● COSA FARE
Prosegui il brano sulla riforma della sanità sarda partendo dalla sua ultima frase.

═══ BRANO SCELTO ═══

Cosa altro deve succedere perché la giunta regionale prenda atto del fallimento della cosiddetta “riforma” della sanità sarda?

Non è stato sufficiente lo sciopero proclamato il 6 luglio scorso che ha visto scendere in piazza i sindacati confederali, la rete sarda dei movimenti, gli operatori sanitari, semplici cittadini, a difesa di quel che resta della sanità pubblica in Sardegna.

Così come non è servita la presa di posizione delle associazioni mediche, dei veterinari, dei biologi e dei farmacisti che, per la prima volta, sono scese in campo, unitariamente, contro le politiche sanitarie del governo regionale, approvando un manifesto dal titolo significativo “Un cuore a difesa del Servizio Sanitario regionale”. Non è bastata la mobilitazione massiccia, determinata, rabbiosa, di migliaia di cittadini che da La Maddalena a Tempio, da Alghero ad Iglesias, da Isili a Muravera e a Sorgono, hanno fatto sentire alto ed inequivocabile il loro NO alla proposta di riordino della rete ospedaliera.

═══ INFORMAZIONI ═══

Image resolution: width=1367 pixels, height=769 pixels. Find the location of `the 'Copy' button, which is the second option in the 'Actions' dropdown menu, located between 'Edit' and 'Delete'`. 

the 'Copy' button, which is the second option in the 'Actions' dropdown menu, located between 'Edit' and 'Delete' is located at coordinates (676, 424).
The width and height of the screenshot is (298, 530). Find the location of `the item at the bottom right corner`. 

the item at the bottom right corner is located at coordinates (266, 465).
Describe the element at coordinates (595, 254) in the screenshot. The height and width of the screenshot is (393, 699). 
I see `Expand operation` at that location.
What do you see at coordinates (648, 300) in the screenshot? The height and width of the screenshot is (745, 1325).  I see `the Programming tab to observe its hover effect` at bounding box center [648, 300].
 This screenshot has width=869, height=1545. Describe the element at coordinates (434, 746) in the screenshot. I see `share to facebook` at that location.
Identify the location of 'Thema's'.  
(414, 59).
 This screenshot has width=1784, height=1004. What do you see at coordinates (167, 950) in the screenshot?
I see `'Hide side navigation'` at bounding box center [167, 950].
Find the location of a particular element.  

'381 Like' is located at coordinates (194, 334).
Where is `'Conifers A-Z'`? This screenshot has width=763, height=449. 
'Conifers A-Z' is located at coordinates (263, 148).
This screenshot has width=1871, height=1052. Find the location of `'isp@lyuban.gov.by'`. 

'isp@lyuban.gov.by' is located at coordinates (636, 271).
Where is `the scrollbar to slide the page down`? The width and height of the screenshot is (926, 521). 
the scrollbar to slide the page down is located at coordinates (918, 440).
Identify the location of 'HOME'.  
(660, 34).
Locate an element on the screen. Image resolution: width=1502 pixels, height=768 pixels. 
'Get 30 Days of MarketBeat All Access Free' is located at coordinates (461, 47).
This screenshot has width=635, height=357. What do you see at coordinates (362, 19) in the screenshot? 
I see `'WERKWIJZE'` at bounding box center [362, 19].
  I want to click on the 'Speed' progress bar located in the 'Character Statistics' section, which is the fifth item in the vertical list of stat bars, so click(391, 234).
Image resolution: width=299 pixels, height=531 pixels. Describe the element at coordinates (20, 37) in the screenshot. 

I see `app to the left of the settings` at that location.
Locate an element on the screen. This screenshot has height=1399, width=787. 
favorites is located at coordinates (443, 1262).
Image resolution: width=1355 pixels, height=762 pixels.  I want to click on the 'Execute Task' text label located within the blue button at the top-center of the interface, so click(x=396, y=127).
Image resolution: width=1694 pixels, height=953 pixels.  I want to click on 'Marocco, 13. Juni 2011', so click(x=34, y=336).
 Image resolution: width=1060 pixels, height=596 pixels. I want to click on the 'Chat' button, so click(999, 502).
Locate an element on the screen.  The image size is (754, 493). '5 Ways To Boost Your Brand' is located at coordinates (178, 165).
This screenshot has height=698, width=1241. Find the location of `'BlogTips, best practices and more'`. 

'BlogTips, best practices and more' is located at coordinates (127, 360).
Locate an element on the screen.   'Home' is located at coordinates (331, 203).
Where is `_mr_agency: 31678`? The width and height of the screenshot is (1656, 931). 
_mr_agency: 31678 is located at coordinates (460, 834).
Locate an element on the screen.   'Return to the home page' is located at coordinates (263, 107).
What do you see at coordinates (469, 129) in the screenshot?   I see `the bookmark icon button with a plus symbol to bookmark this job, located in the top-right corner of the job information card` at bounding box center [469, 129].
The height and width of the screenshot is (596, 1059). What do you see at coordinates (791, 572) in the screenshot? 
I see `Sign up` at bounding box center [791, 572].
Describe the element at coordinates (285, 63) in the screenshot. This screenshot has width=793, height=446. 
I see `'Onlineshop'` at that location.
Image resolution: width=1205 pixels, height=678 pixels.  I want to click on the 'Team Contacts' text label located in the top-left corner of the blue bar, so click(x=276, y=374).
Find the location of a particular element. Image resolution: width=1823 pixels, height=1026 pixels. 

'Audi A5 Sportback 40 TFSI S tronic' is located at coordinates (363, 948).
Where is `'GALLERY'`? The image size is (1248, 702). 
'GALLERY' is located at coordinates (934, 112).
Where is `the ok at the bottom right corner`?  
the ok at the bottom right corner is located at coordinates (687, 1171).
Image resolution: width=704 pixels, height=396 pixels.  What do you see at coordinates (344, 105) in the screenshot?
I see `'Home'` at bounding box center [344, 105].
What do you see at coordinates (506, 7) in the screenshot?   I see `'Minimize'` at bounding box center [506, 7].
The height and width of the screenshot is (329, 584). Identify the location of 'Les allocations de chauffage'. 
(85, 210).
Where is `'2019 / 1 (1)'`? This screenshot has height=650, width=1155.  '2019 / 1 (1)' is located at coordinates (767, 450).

═══

● RISPOSTA SCRITTA
Di fronte a tutto questo il Presidente della giunta e l’assessore della sanità si sono limitati a fare spallucce, negando legittimità ad una protesta che scuote nel profondo la società sarda.

Ma certo non potranno continuare ad ignorare la netta presa di posizione del Presidente dell’ANCI che, a nome dei comuni sardi, ha definito il provvedimento della giunta un atto lesivo dei bisogni di salute della parte più debole e sofferente dei cittadini sardi.

Così come non potranno ignorare la secca bocciatura del Consiglio delle Autonomie locali che ha rimandato al mittente la proposta della giunta, chiedendo un radicale “ cambio di prospettiva, una visione meno contabile e scelte politiche per la costruzione di una rete ospedaliera diffusa, efficiente e di qualità”.

Non bisognava essere dei preveggenti per capire che la cosiddetta “riforma” sanitaria era l’espressione di un limite culturale e politico, di un grave errore concettuale. Una costruzione figlia di un paradigma che ignora i nodi strutturali della nostra organizzazione sanitaria e che pone in cima alle priorità, non i bisogni di salute dei cittadini, ma l’imperativo categorico della più banale delle dottrine neo liberiste: tagliare, tagliare e ancora tagliare.

Si è pensato così di costruire il nuovo edificio della sanità sarda iniziando dal tetto invece che dalle fondamenta. Si è scelta la soluzione più vantaggiosa sul piano della propaganda: cancellare le otto ASL per puntare alla creazione di un’unica ASL: tagliare, tagliare, accentrare, accentrare. Una macrostruttura capace di generare sprechi ed inefficienze, come stanno sperimentando in questi mesi gli operatori sanitari.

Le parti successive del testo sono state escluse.